Once the first derivative is found, the next task is to explore the second derivative. This tells us about the "curvature" or the "concavity" of the original function \( y(t) \). In mathematical terms, it reflects how the rate of change itself is changing over time.To find the second derivative, \( \frac{d^2 y}{dt^2} \), we differentiate the first derivative \( \frac{1}{t} \) with respect to \( t \):

• \( \frac{d^2 y}{dt^2} = \frac{-1}{t^2} \)

The negative sign indicates that the function is concave downwards, suggesting a slowing rate of change. It shows that as \( t \) grows, the degree to which \( y(t) \) slows down increases.

The third derivative provides further insight into how a function behaves. It describes the change in the curvature described by the second derivative. For our function, the sequence continues by differentiating the second derivative \( \frac{-1}{t^2} \) with respect to \( t \).This process gives us:

• \( \frac{d^3 y}{dt^3} = \frac{2}{t^3} \)

This result means that the way the curvature is changing is becoming more pronounced with increasing \( t \). The positive sign here shows increasing convexity in the curve, which is a vital component in verifying the differential equation.

After computing the derivatives, the verification process is relatively straightforward. We need to check if the function \( y(t) = \ln t \), fulfills the given differential equation:

• \( 2\left(\frac{dy}{dt}\right)^3 = \frac{d^3 y}{dt^3} \)

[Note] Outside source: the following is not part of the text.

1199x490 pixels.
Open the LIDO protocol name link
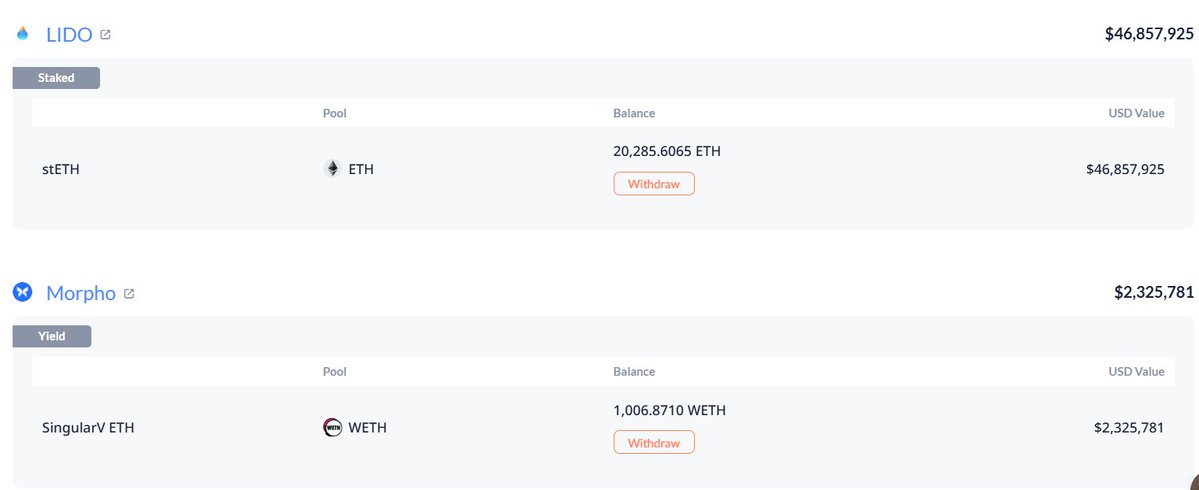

To do this, substitute \( \frac{dy}{dt} = \frac{1}{t} \) and \( \frac{d^3 y}{dt^3} = \frac{2}{t^3} \) into the equation:

• \( 2\left(\frac{1}{t}\right)^3 = \frac{2}{t^3} \)

Both sides of the equation are equal, confirming that \( y(t) = \ln t \) is indeed a valid solution. This verification reassures us that the derived derivatives align perfectly with the requirements of the problem, ensuring there's no miscalculation.